Stitch-painted or not?
If the canvas is stitch-painted, the painter has carefully painted what looks like a stitch where each thread intersection should be, making it very easy for even a novice embroiderer to get it right and picking the right colour for each intersection.
If the canvas isn’t stitch-painted, the embroiderer must exercise more judgement about which colours to use for each individual intersection, since the painted on image is a looser guide than what a stitch-painted one would be. Many non-novice embroiderers appreciate this, since it gives them more free range to explore their own creativity when it comes to thread, colour and stitch selection.
When you purchase a trammed canvas, the design has already been stitched on by hand with horizontal stitches of varying length, using the recommended colours. Usually, the trammed canvas is sold as a part of a package that also includes all the threads needed to embroider the image.

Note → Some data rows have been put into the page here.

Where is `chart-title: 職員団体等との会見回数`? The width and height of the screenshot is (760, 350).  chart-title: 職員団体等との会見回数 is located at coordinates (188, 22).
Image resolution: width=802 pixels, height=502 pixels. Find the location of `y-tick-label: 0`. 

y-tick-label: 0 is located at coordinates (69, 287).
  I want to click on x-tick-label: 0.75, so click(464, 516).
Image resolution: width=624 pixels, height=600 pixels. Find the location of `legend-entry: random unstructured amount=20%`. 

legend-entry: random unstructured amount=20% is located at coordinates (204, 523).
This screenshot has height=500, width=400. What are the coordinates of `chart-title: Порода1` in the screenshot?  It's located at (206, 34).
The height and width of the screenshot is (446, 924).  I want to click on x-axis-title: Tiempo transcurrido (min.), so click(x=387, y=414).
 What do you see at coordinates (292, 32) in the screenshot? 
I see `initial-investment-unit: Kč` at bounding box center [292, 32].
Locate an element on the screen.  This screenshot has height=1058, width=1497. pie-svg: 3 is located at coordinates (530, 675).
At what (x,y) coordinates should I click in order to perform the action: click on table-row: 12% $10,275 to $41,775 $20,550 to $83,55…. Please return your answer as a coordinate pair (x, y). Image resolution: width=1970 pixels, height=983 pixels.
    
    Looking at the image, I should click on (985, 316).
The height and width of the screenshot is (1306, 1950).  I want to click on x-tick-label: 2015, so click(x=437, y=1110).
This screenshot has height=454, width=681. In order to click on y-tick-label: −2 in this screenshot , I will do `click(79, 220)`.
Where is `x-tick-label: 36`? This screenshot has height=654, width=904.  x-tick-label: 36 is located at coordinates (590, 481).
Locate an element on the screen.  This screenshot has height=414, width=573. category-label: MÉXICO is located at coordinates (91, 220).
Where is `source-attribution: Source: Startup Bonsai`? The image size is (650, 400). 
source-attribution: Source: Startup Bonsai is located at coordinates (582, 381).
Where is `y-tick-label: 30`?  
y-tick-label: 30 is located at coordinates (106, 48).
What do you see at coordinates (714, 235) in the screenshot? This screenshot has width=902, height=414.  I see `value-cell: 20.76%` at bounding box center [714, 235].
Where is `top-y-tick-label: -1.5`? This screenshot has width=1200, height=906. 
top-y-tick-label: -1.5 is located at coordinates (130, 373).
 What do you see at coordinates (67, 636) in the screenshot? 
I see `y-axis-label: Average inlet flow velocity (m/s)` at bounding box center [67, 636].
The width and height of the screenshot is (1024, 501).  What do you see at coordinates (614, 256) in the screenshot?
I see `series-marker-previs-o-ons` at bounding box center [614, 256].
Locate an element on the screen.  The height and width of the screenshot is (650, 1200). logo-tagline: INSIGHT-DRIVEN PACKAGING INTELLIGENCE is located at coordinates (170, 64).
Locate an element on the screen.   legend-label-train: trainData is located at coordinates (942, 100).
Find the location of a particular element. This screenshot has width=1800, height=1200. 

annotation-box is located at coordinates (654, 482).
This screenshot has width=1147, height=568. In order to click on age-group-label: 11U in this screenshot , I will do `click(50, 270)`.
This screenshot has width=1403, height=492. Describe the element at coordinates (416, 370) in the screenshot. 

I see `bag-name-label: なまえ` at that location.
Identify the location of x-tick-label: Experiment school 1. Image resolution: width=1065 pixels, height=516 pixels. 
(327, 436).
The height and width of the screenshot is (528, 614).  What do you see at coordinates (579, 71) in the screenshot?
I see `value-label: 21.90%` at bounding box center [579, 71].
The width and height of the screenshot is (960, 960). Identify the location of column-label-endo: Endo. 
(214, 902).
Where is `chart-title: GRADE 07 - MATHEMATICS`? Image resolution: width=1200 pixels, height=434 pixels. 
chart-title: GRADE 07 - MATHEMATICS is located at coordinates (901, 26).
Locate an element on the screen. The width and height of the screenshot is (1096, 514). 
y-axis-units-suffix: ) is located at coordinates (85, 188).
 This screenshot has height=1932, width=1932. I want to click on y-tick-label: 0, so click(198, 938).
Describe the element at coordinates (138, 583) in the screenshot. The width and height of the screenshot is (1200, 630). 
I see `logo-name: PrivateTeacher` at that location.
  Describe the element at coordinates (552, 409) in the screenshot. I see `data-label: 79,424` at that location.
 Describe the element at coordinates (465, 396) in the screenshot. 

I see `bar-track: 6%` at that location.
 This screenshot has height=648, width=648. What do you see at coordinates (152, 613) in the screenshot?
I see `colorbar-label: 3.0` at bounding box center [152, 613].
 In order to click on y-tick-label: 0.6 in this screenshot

When you use a trammed canvas, you stitch tent stitches over the existing horizontal lines, using the horizontal lines as a guide.
If the design includes a large area of mono-colour, this area will typically not contain any horizontal stitches and the package will not contain threads for this area. The embroiderer is thus free to select colour for this section on their own, or even break from the pattern and use more than one colour.
Historically, the island of Madeira, located off the north-western coast of continental Africa, was a major producer of trammed canvases for the European market.
The most common method for producing a printed canvas for needlepoint is screen printing, a printing technique where a mesh is used to transfer ink onto the canvas, and where a blocking stencil is utilized to keep certain areas of the canvas free of ink.
Printing the canvas is much quicker and less labour intensive than hand-painting or tramming. On the downside, the colour palette tend to be more limited, which in turn limits the complexity of the design.
Free-form: An alternative to using patterns
Instead of buying patterns, or making their own patterns in advance, some needlepoint embroiderers prefer to simply stitch without having any physical pattern to consult. Some have a fairly detailed idea of what they want to the end result to look like, while others go fully free-form and stitch whatever their fantasy suggests to them in the moment.